令和5年度「未来につなぐ森林づくり交流会」の開催について
道では、林業普及指導事業等の活動報告を通じて、林業普及指導職員の資質の向上と、今後の普及指導活動の充実・強化を図ることを目的に、「未来につなぐ森林づくり交流会」を開催しています。

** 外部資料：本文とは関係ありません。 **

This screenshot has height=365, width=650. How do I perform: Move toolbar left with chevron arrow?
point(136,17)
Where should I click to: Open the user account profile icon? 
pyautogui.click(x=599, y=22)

この交流会では、全道各地の林業普及指導職員による活動実績の報告のほか、市町村や林業グループ、指導林家等から地域における様々な取り組みについて報告され、市町村、林業事業体、森林所有者の皆さんなど、それぞれの地域で森林・林業に携わる多くの関係者が集い、意見交換等の交流が行われました。
開催概要
◆日時:令和6年(2024年)2月16日(金) 10時00分~15時30分
◆場所:北海道大学学術交流会館講堂 (札幌会場)
※令和5年度は札幌会場を中心として、全道各地域の森林室や市町村役場とオンライン形式(ZOOM)でつないで開催し、約300名以上の参加がありました。
開会挨拶(寺田森林環境局長) 札幌会場での発表状況
林業普及写真展(札幌会場) 林業普及写真展(札幌会場)
出席者会場の意見交換 拠点会場の様子(十勝森林室足寄事務所)
開催結果
令和5年度は札幌会場において「市町村林務担当者からの報告」「指導林家からの報告」「林業グループからの報告」「森と緑の会からの報告」、「森林経営管理制度の取組事例」、「林業普及指導活動の報告」「林業試験場からの講演」について報告しました。

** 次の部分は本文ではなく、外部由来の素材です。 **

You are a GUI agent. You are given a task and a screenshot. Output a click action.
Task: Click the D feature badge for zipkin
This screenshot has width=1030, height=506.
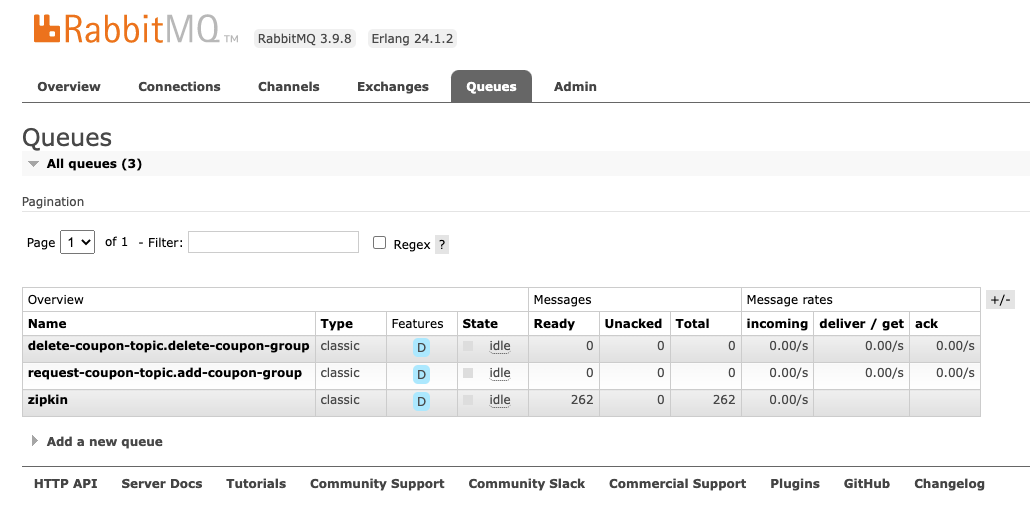pos(421,401)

報告内容については、札幌会場の参加者からの質問のほか、全道各地の森林室や市町村役場でのweb参加の皆さんからも多くの質問が寄せられ、活発な意見交換が行われました。
【普及協力者からの報告】
(1)『市町村林務担当者からの報告 ~町有林管理におけるドローンの利活用について~』
○発表者:下川町産業振興課 森林づくり専門員 伊東 拓馬
<要 旨>下川町では2019年にドローンを導入し、町有林管理に必要な情報を取得するため、造林地の測量や現地調査に使用してきた。これまでのドローンの使用から見えてきた利点や課題について報告する。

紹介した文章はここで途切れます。